Fingerprint Biometrics: The Future of ATM Security?

Posted by Peter Mucklestone and Stuart Louie

As recently reported by CNN, a new standard in ATM security is emerging; however, not in the United States or even North America, but in the mountains and jungles of Colombia. BanCafe, Colombia’s fifth-largest bank, has installed hundreds of ATM machines across the county which, as an alternative to requiring the traditional ATM card and personal identification number to grant a user access to his/her accounts, operate using fingerprint biometrics. The move by BanCafe was motivated by the increasing need for security among coffee-growers concerned about theft related to ATM use. Since offering fingerprint biometrics as an alternative method of accessing a user’s account via an ATM, approximately 15% (or 230,000) of BanCafe’s customers have registered for the service.

Fingerprint biometric technology has improved and expanded since its conception. Initially, the fingerprints of almost 30% of BanCafe’s customers who enrolled in the pilot project were unable to be read by the then existing technology. Current developments in biometric imaging technology, however, has reduced the instances of error to approximately 8%.

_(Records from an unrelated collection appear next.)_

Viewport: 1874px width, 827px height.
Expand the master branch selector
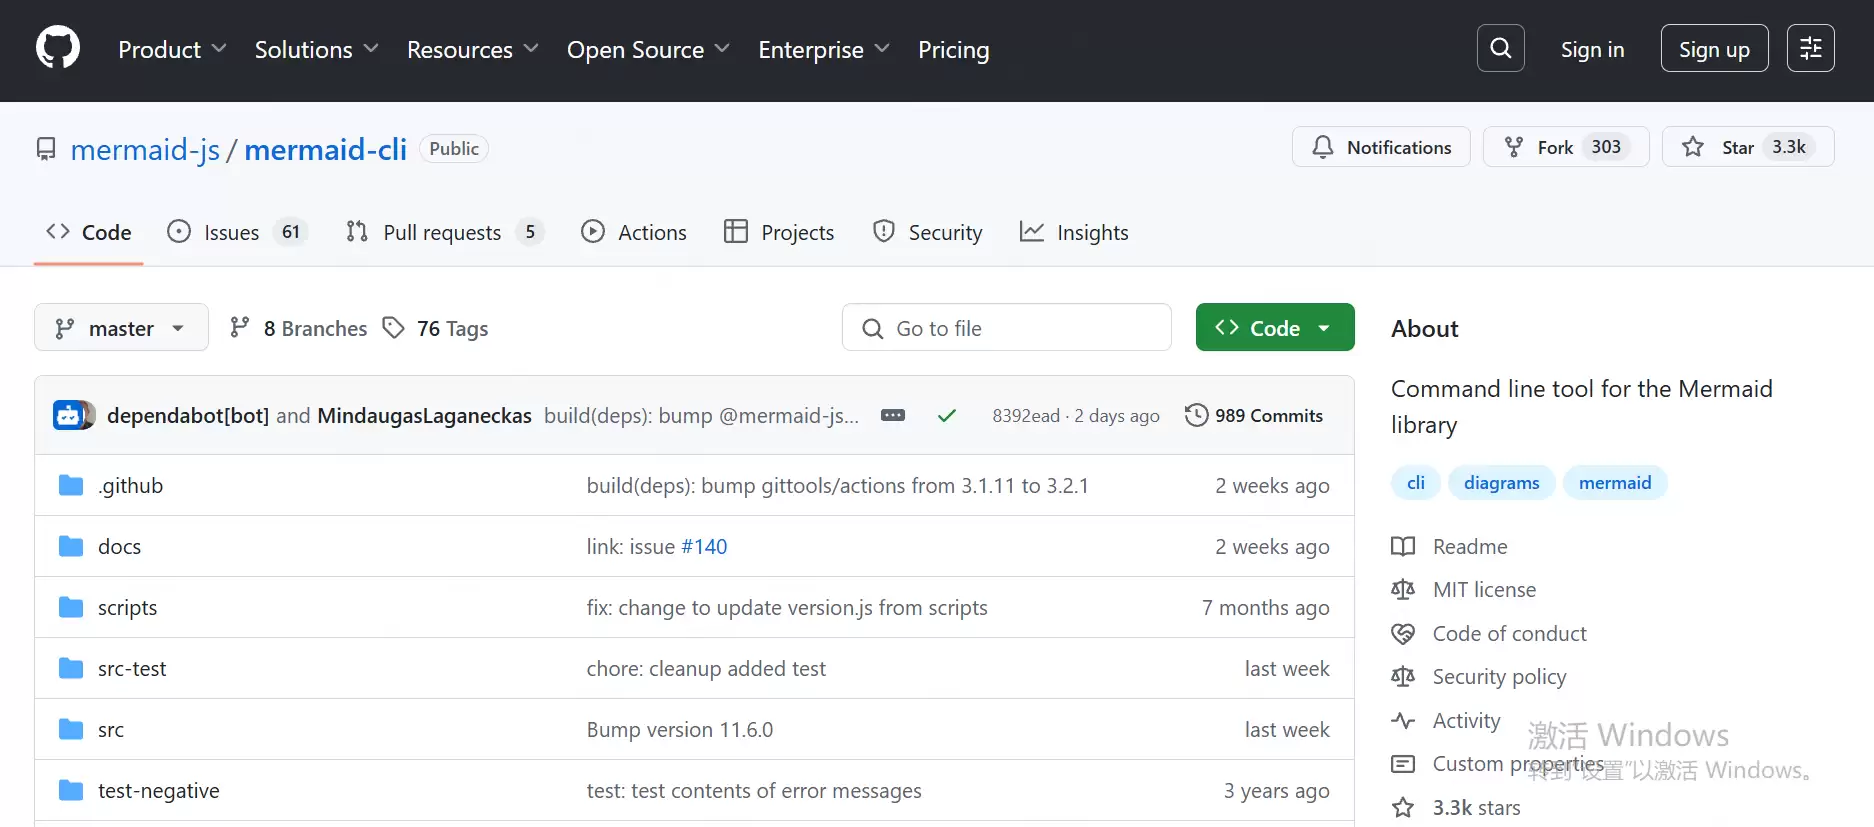coord(121,328)
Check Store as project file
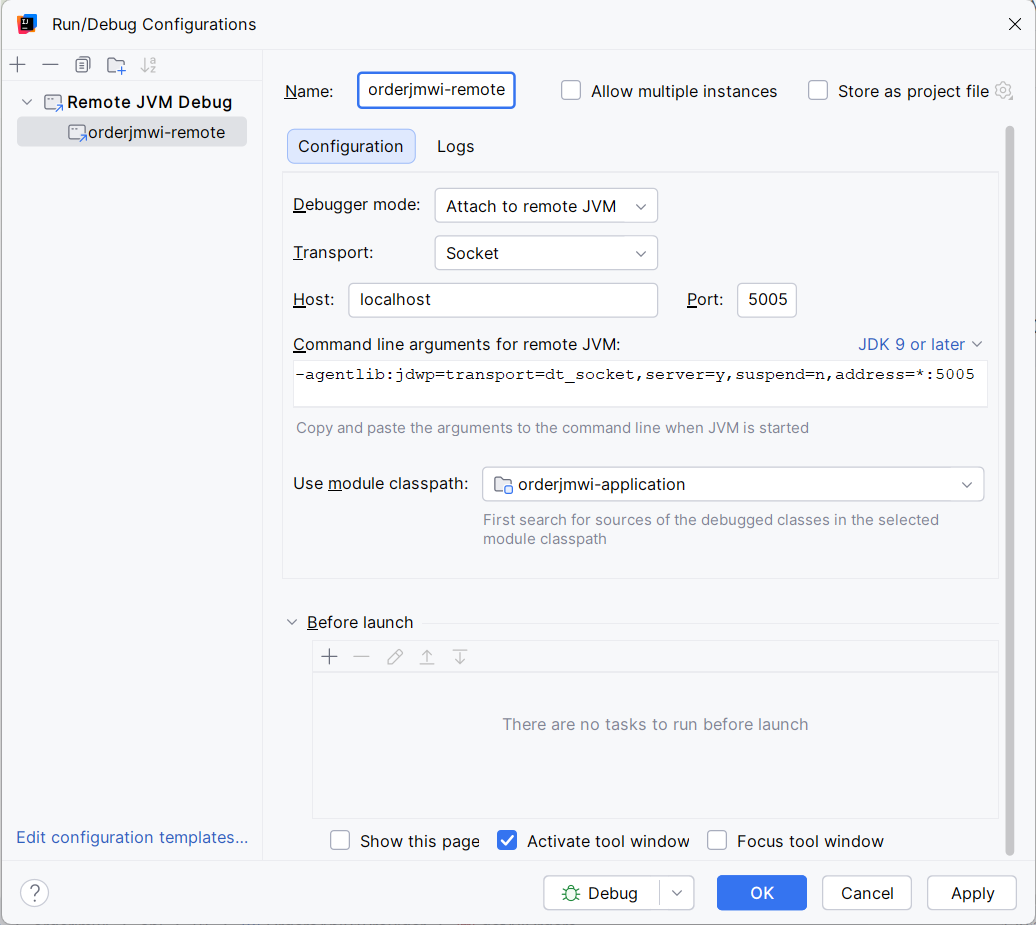1036x925 pixels. pos(817,90)
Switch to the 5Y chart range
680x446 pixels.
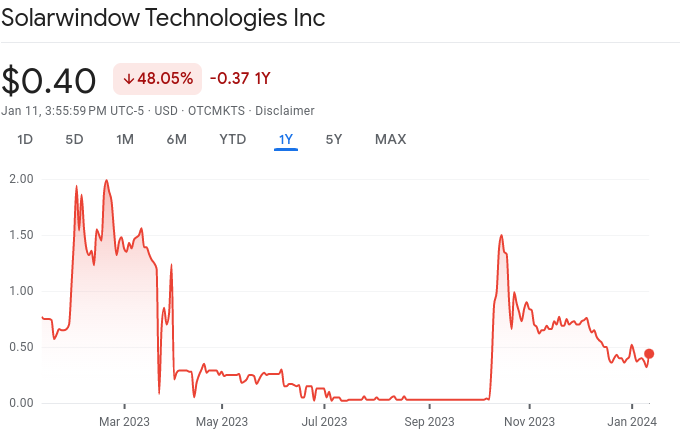334,139
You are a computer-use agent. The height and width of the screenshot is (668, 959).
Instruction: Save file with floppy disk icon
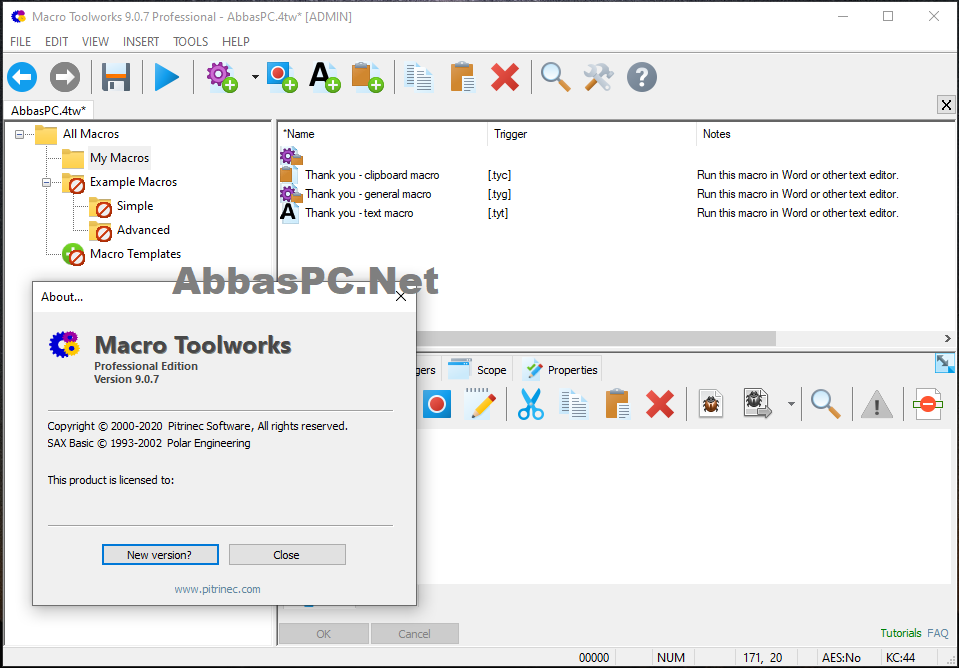coord(116,77)
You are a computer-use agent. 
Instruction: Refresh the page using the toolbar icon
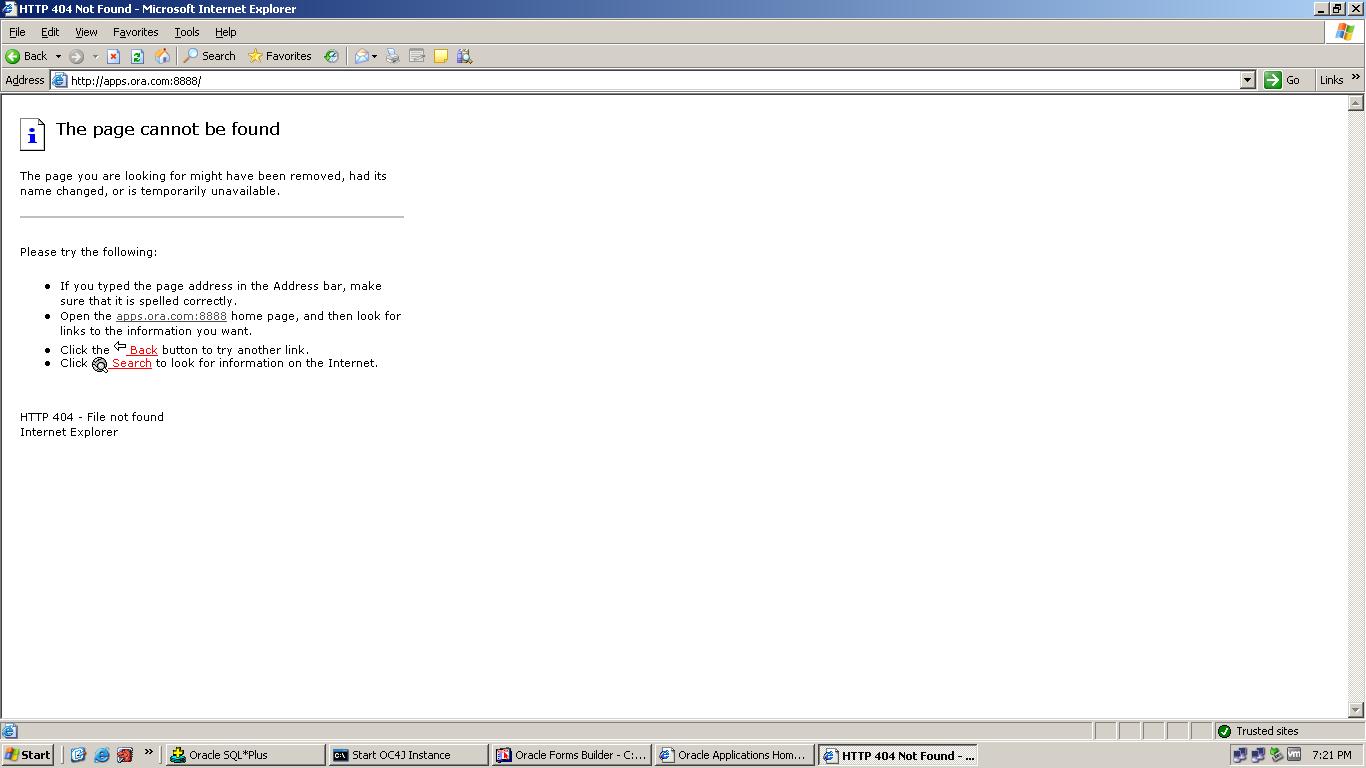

In addition to fingerprint biometrics, finger scans (in which identity is confirmed by multiple points on the finger), hand scans (in which identity is confirmed by measuring the widths of the palms and the lengths of the fingers), and even scans that read the pattern of a user’s blood vessels have been developed.

Despite biometric technology being, disputably, one of the most secure forms of authentication due to its difficulty to imitate or duplicate (but see our previous report on addressing recognized vulnerabilities here), its use as a security measure has been slow to penetrate U.S. markets. John Hall, a spokesman for the American Bankers Association, noted that in order for such technologies to succeed, customers must be convinced that biometric technologies provide more security then the ATM card-and-P.I.N. system, which to date, has been fairly successful. Other factors that could prevent the wide-spread adoption of biometric ATMs include the unwillingness of customers to forgo the additional functionality of ATM cards as debit cards or the unwillingness of banks to forgo the advertising benefits of ATM cards.